How Do You Like Your Beef: The Rib

rib

The rib is a primal cut that’s ever present for both the Argentine and American diet. Today were going to drill down into this primal cut and discover why it’s such a staple for the traditional Argentine Asado here in Argentina.

ribs

The rib primal cut, as many would imagine, is exactly where you’re going to find your ribs. There are 13 pairs of ribs, however, only ribs six through 12 belong to the rib primal. In the United States, this cut includes parts of the short rib and prime rib. These cuts are favorites for many barbecues, and can be cooked in a variety of ways because of how tender this meat is. One of the most popular in the United States is using dry heat, creating that smokey, barbecue tastes. Along with this, cuts include back ribs, standing rib roast, ribeye steak and ribeye primal. The cuts are tender, and have additional added flavor of being cooked with the bone.

Down here in Argentina, the rib is worshiped as one of the most important primal cuts in the animal. This is because from this primal cut comes two very important cuts for the typical Argentine Asado… the actual cut, asado, as well as tira de asado.

asado

 

Asado and tira de asado are like big brother and little brother for any Argentine barbecue extravaganza. They are big, thick and meaty cuts that are left to soak up heat from hot embers on the parrilla. Asado means rack of ribs, while tira de asado would be the short ribs for cuts in United States.

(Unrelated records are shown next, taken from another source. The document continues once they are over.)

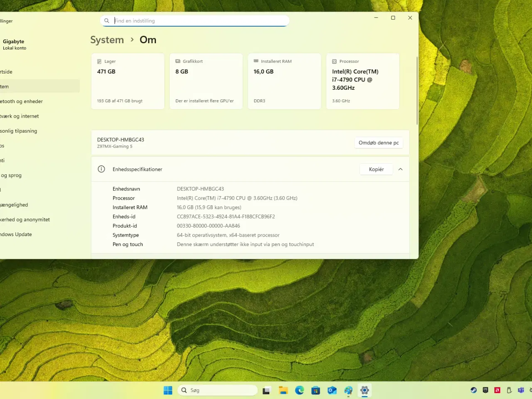532x399 pixels.
Task: Click the Installeret RAM card
Action: tap(284, 81)
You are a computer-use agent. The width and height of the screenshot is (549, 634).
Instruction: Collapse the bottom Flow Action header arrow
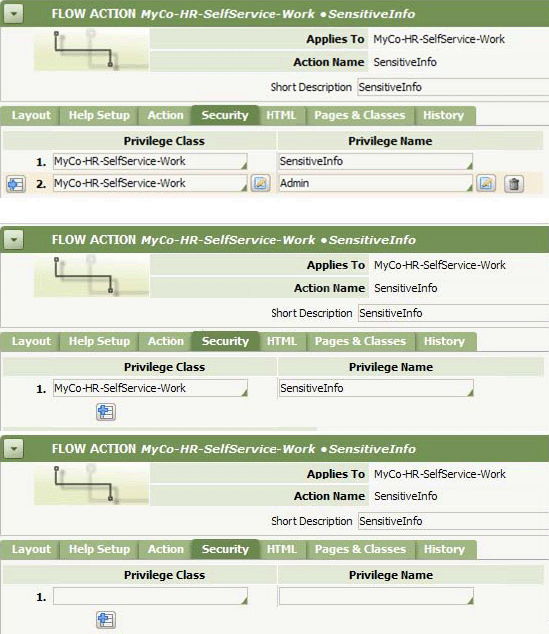(13, 449)
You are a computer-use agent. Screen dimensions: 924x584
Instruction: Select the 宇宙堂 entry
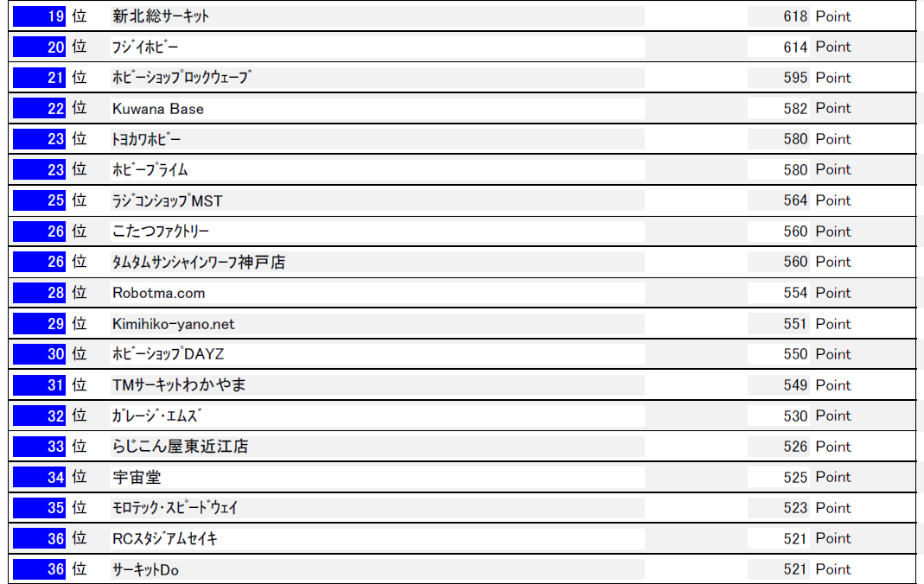click(x=137, y=477)

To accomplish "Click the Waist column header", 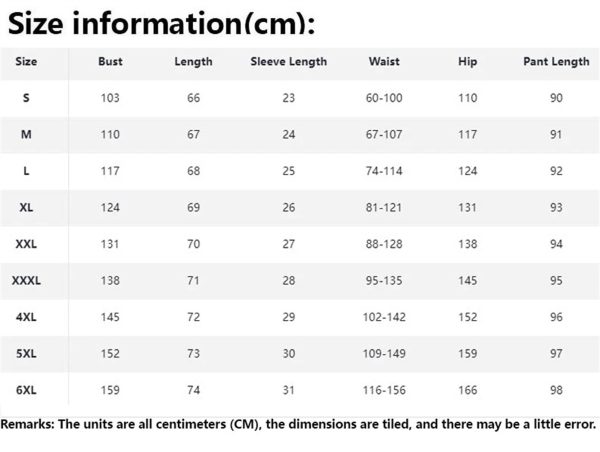I will (x=384, y=62).
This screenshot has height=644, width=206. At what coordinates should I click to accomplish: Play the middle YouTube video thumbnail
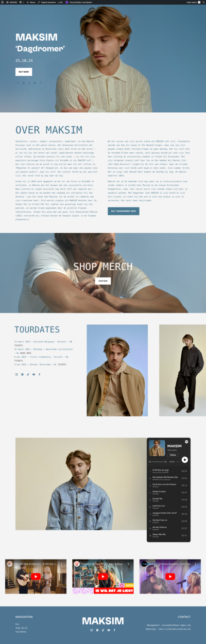pos(103,577)
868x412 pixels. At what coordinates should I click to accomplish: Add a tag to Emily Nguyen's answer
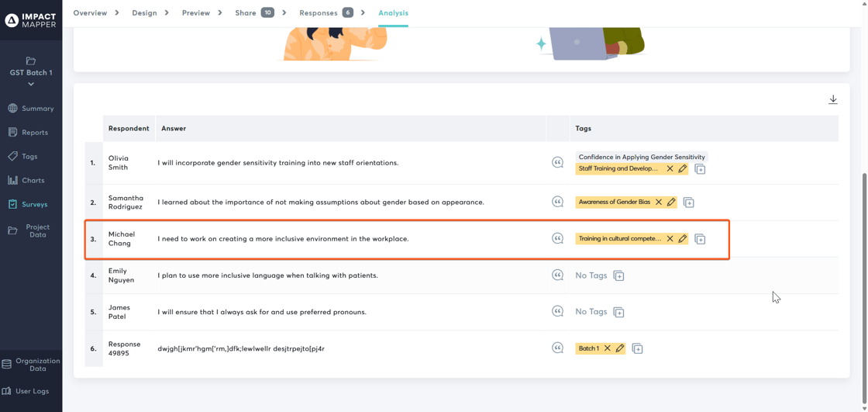coord(618,275)
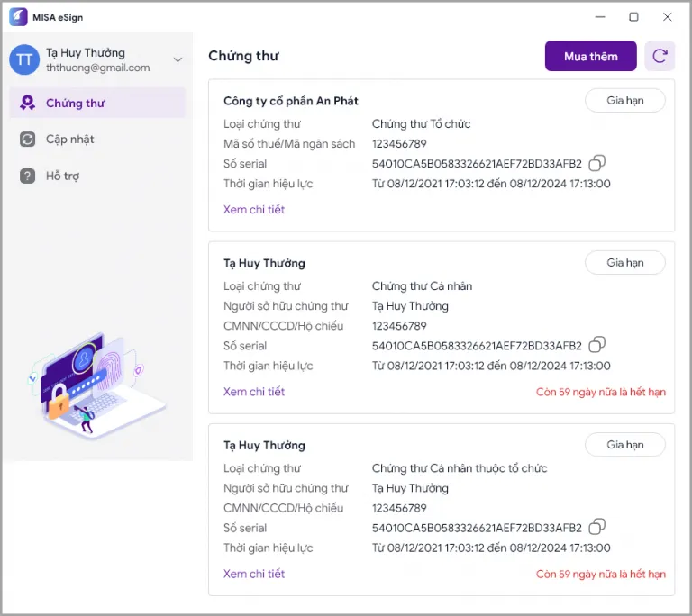
Task: Click Gia hạn for Chứng thư Cá nhân
Action: coord(624,263)
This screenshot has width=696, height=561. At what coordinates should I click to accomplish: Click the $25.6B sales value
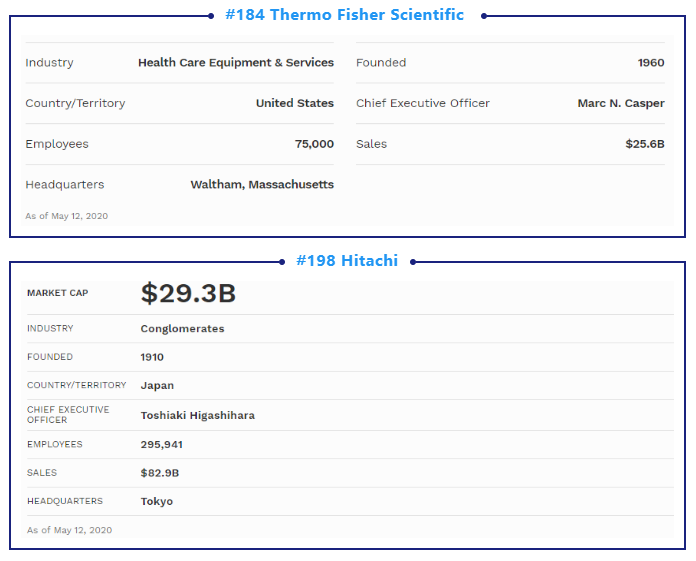coord(645,144)
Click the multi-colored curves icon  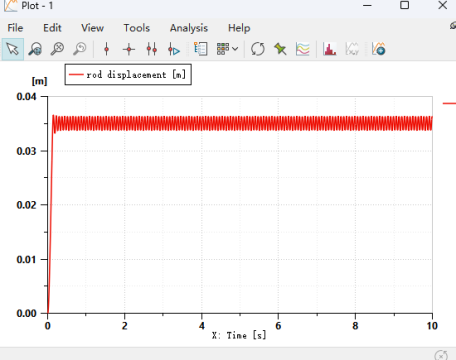(303, 49)
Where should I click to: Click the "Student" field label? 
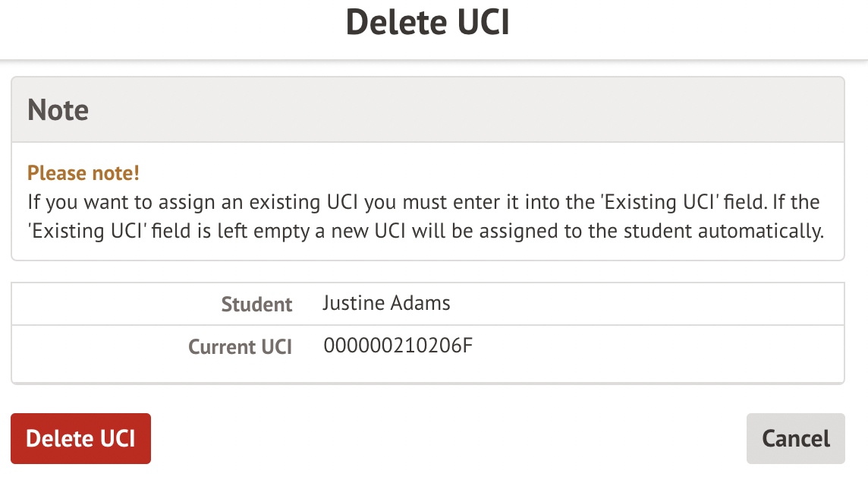tap(256, 305)
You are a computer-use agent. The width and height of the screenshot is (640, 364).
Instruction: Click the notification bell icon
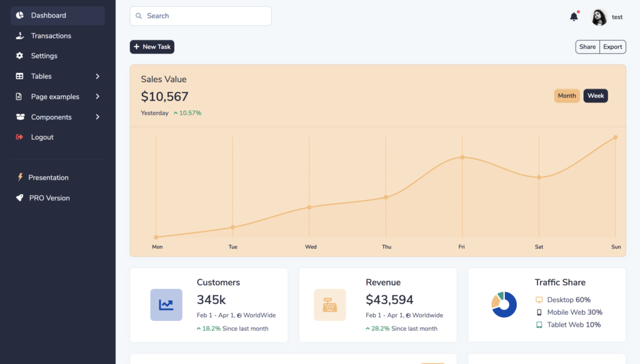[573, 16]
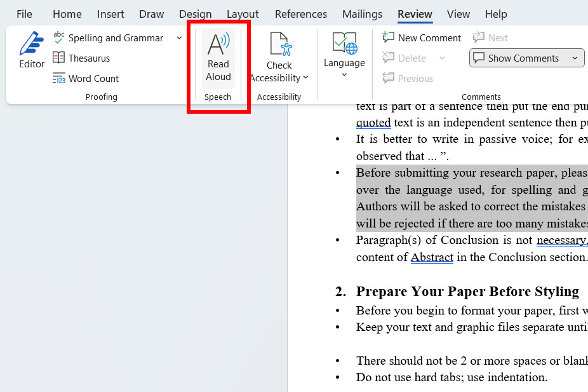This screenshot has width=588, height=392.
Task: Expand the Spelling and Grammar dropdown
Action: pyautogui.click(x=180, y=37)
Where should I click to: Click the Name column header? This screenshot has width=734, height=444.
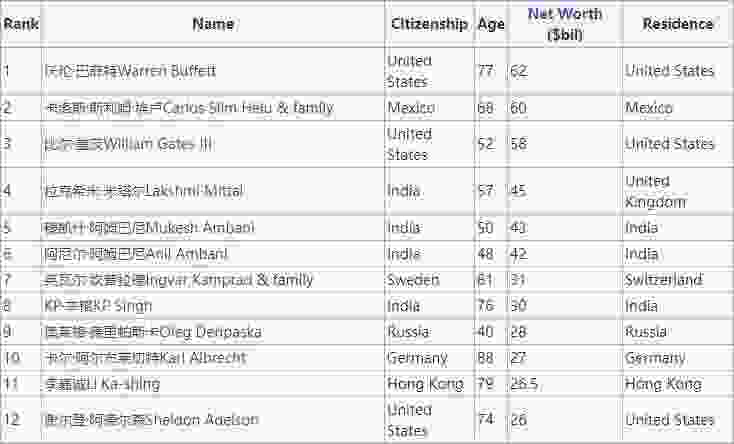coord(212,23)
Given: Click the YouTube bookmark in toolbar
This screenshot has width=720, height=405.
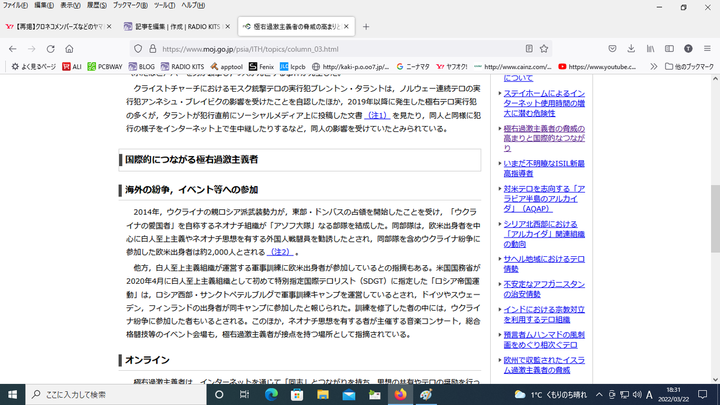Looking at the screenshot, I should 596,67.
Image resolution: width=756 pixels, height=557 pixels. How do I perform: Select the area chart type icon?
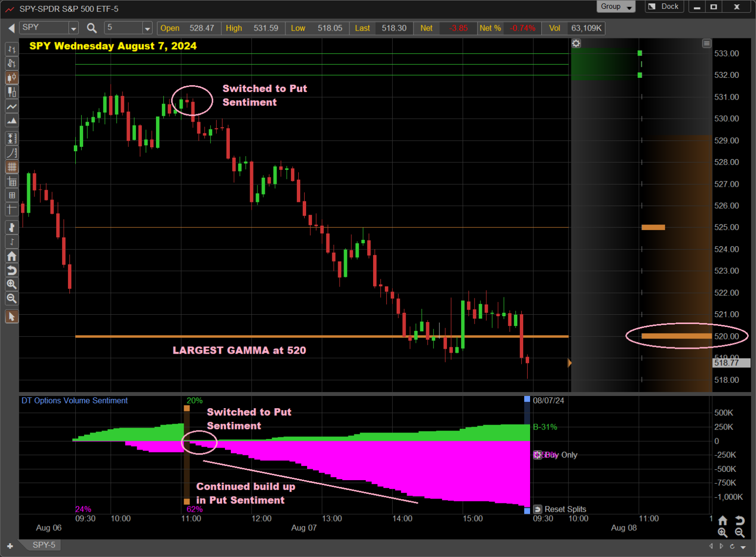click(11, 121)
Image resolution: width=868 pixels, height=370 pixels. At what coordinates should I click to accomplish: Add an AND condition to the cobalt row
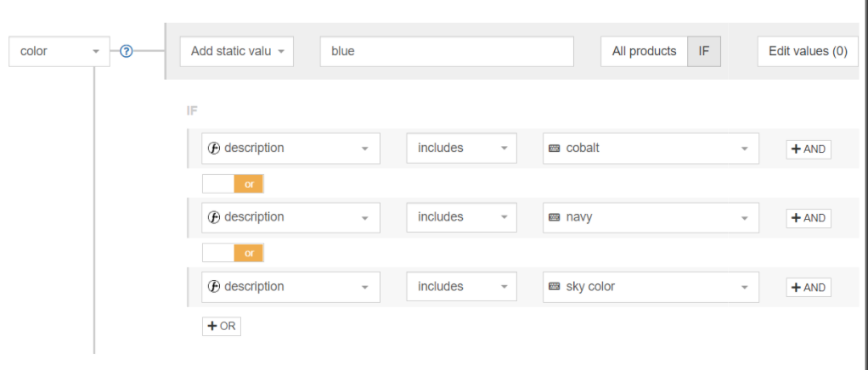coord(808,149)
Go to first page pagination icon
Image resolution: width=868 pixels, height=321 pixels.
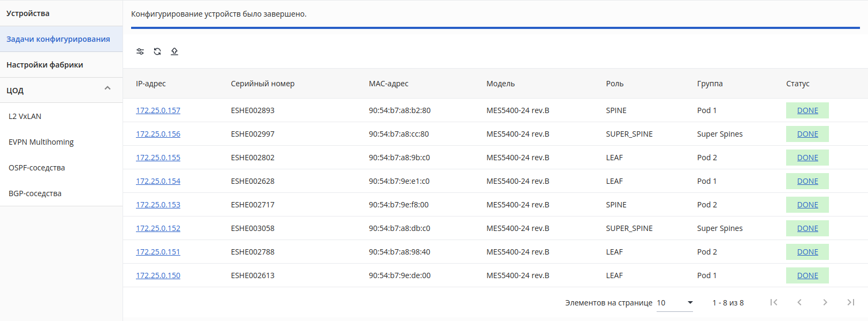(774, 302)
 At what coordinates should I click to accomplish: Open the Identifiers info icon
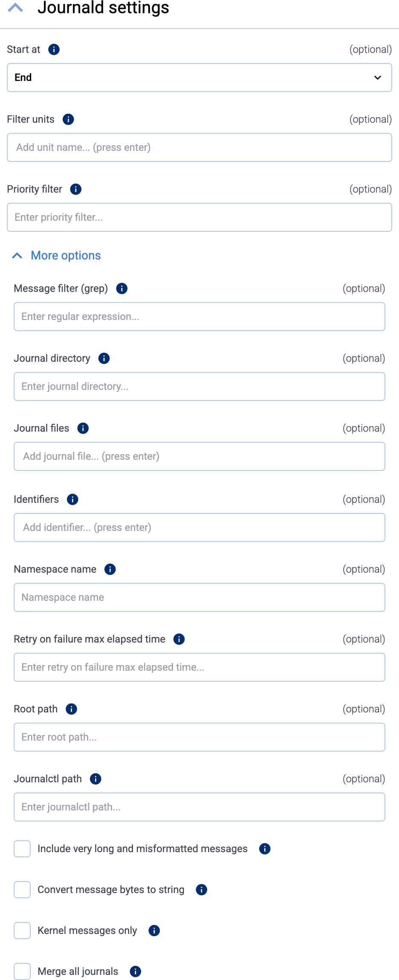pyautogui.click(x=72, y=499)
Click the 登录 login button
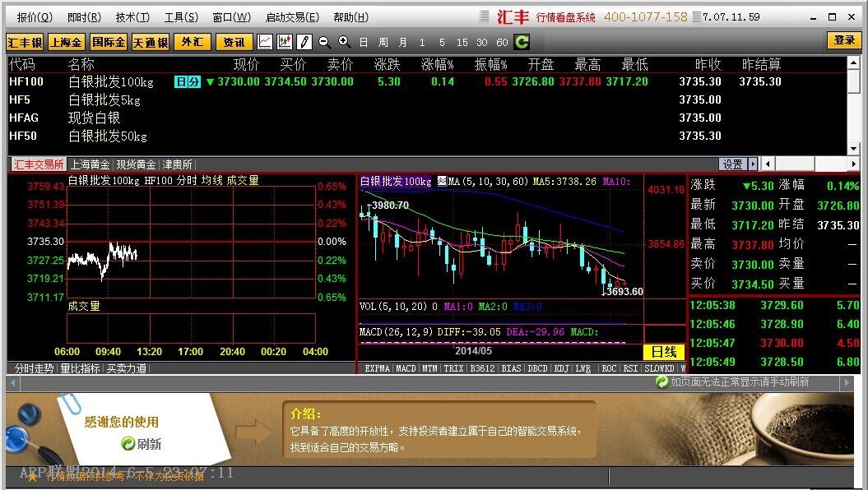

Just like in the United States, the presentation for these ribs here in Argentina is sacred for any Argentine barbecue. Asado and tira de asado can be purchased as cuts at grocery stores and butchers. They are layed on the parrilla like a carpet and left to cook. On any Argentine grill, this cut is immediately recognizable.

grill

 

Tira de asado and asado are cooked in this way for multiple reasons. By not cutting the ribs individually, the cut maintains juiciness and moisture and cooks together as an entire rack of ribs. As the embers heat this carpet of meat, the bones and bone marrow give the cut that extra taste and flavor.

asado de tira

When making your guest list for your asado party, the cuts tira de asado and asado must be on the VIP list. These cuts of meat are imperative parts of the Argentine culture, not to mention that they are extra tasty!